Keras Backend Configuration

Note: Only relevant if using centimators[keras-jax] or centimators[all].

centimators uses Keras 3 for its neural network models, which supports multiple backends (JAX, TensorFlow, PyTorch). By default, centimators uses JAX as the backend.

Using the Default JAX Backend

No configuration needed! Just import and use:

from centimators.model_estimators import MLPRegressor

# JAX backend is automatically set
model = MLPRegressor()

Switching Backends

If you want to use TensorFlow or PyTorch instead, you have two options:

Option 1: Set environment variable before importing

import os
os.environ["KERAS_BACKEND"] = "tensorflow"  # or "torch"

# Now import centimators
from centimators.model_estimators import MLPRegressor

Option 2: Use the configuration function

import centimators
centimators.set_keras_backend("tensorflow")  # or "torch"

# Now import model estimators
from centimators.model_estimators import MLPRegressor

Note: If you choose TensorFlow or PyTorch, you'll need to install them separately:

uv add tensorflow
uv add torch

Quick Start

centimators transformers and estimators are dataframe-agnostic, powered by narwhals. You can use the same transformer seamlessly with both Pandas and Polars DataFrames. Here's an example with RankTransformer, which calculates the normalized rank of features for all tickers over time by date.

First, let's define some common data:

import pandas as pd
import polars as pl
# Create sample OHLCV data for two stocks over four trading days
data = {
    'date': ['2021-01-01', '2021-01-01', '2021-01-02', '2021-01-02', 
             '2021-01-03', '2021-01-03', '2021-01-04', '2021-01-04'],
    'ticker': ['AAPL', 'MSFT', 'AAPL', 'MSFT', 'AAPL', 'MSFT', 'AAPL', 'MSFT'],
    'open': [150.0, 280.0, 151.0, 282.0, 152.0, 283.0, 153.0, 284.0],    # Opening prices
    'high': [152.0, 282.0, 153.0, 284.0, 154.0, 285.0, 155.0, 286.0],    # Daily highs
    'low': [149.0, 278.0, 150.0, 280.0, 151.0, 281.0, 152.0, 282.0],     # Daily lows
    'close': [151.0, 281.0, 152.0, 283.0, 153.0, 284.0, 154.0, 285.0],   # Closing prices
    'volume': [1000000, 800000, 1200000, 900000, 1100000, 850000, 1050000, 820000]  # Trading volume
}

# Create both Pandas and Polars DataFrames
df_pd = pd.DataFrame(data)

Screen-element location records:
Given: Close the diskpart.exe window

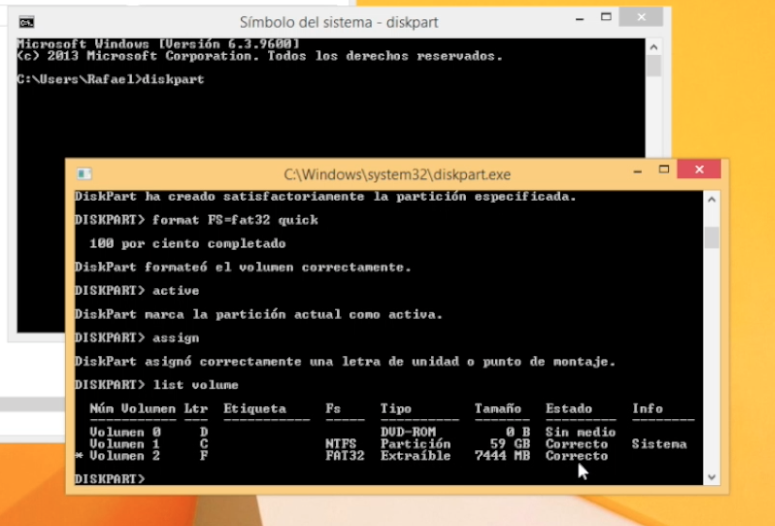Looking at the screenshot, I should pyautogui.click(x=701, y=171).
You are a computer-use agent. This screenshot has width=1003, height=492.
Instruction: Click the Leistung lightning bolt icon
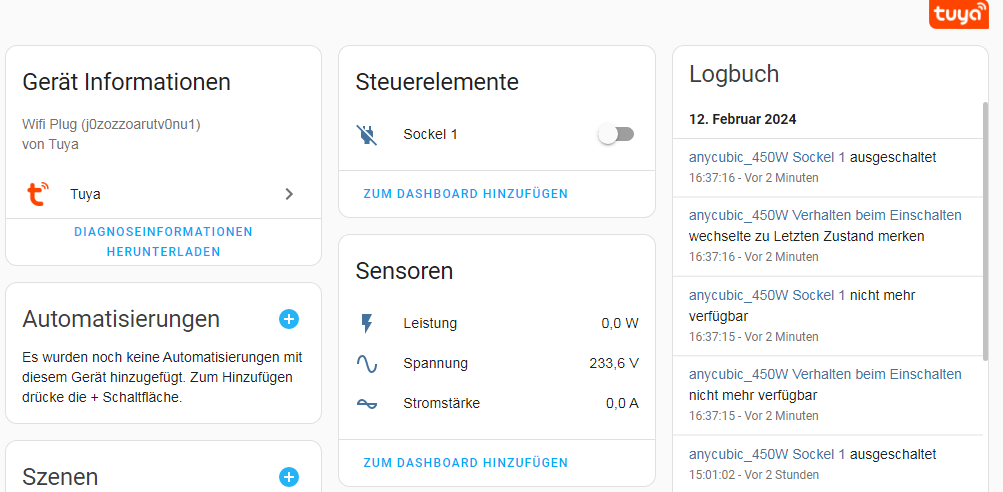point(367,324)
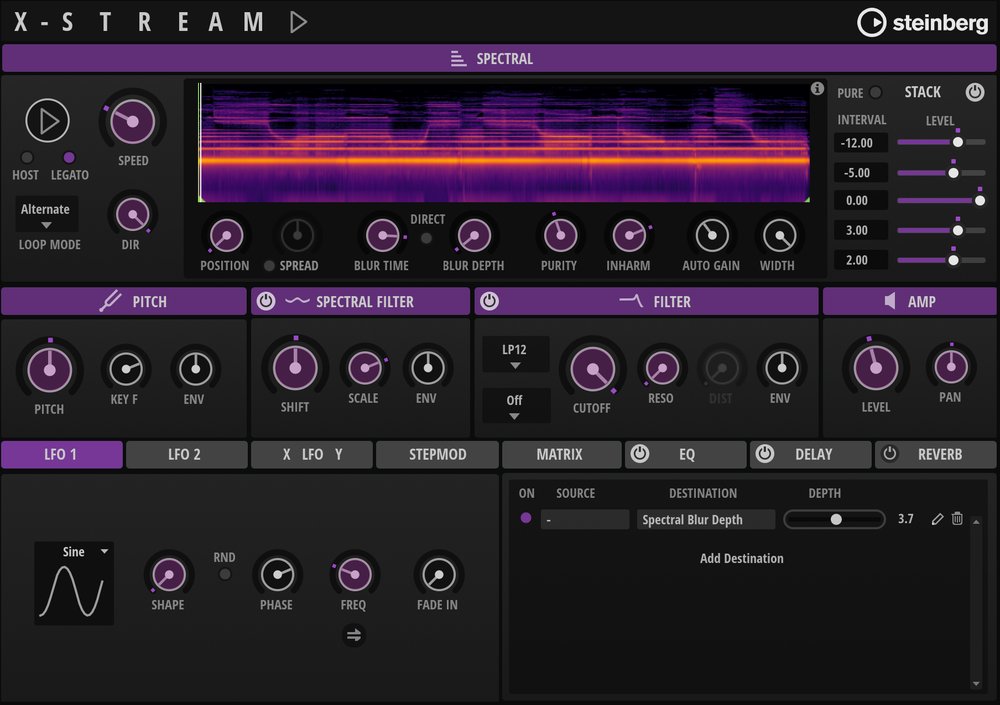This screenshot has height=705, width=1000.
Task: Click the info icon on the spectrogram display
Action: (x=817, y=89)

**Goal**
Write the next part of the centimators guide, picking up right after its last line of code. These rows are separate from the centimators guide.

**Task answer**
df_pl = pl.DataFrame(data)

# Define the OHLCV features we want to transform
feature_cols = ['volume', 'close']

Now, let's use the transformer:

from centimators.feature_transformers import RankTransformer

transformer = RankTransformer(feature_names=feature_cols)
result_pd = transformer.fit_transform(df_pd[feature_cols], date_series=df_pd['date'])
result_pl = transformer.fit_transform(df_pl[feature_cols], date_series=df_pl['date'])

Both result_pd (from Pandas) and result_pl (from Polars) will contain the same transformed data in their native DataFrame formats. You may find significant performance gains using Polars for certain operations.

Advanced Pipeline

centimators transformers are designed to work seamlessly within scikit-learn Pipelines, leveraging its metadata routing capabilities. This allows you to pass data like date or ticker series through the pipeline to the specific transformers that need them, while also chaining together multiple transformers. This is useful for building more complex feature pipelines, but also allows for better cross-validation, hyperparameter tuning, and model selection. For example, if you add a Regressor at the end of the pipeline, you can imagine searching over various combinations of lags, moving average windows, and model hyperparameters during the training process.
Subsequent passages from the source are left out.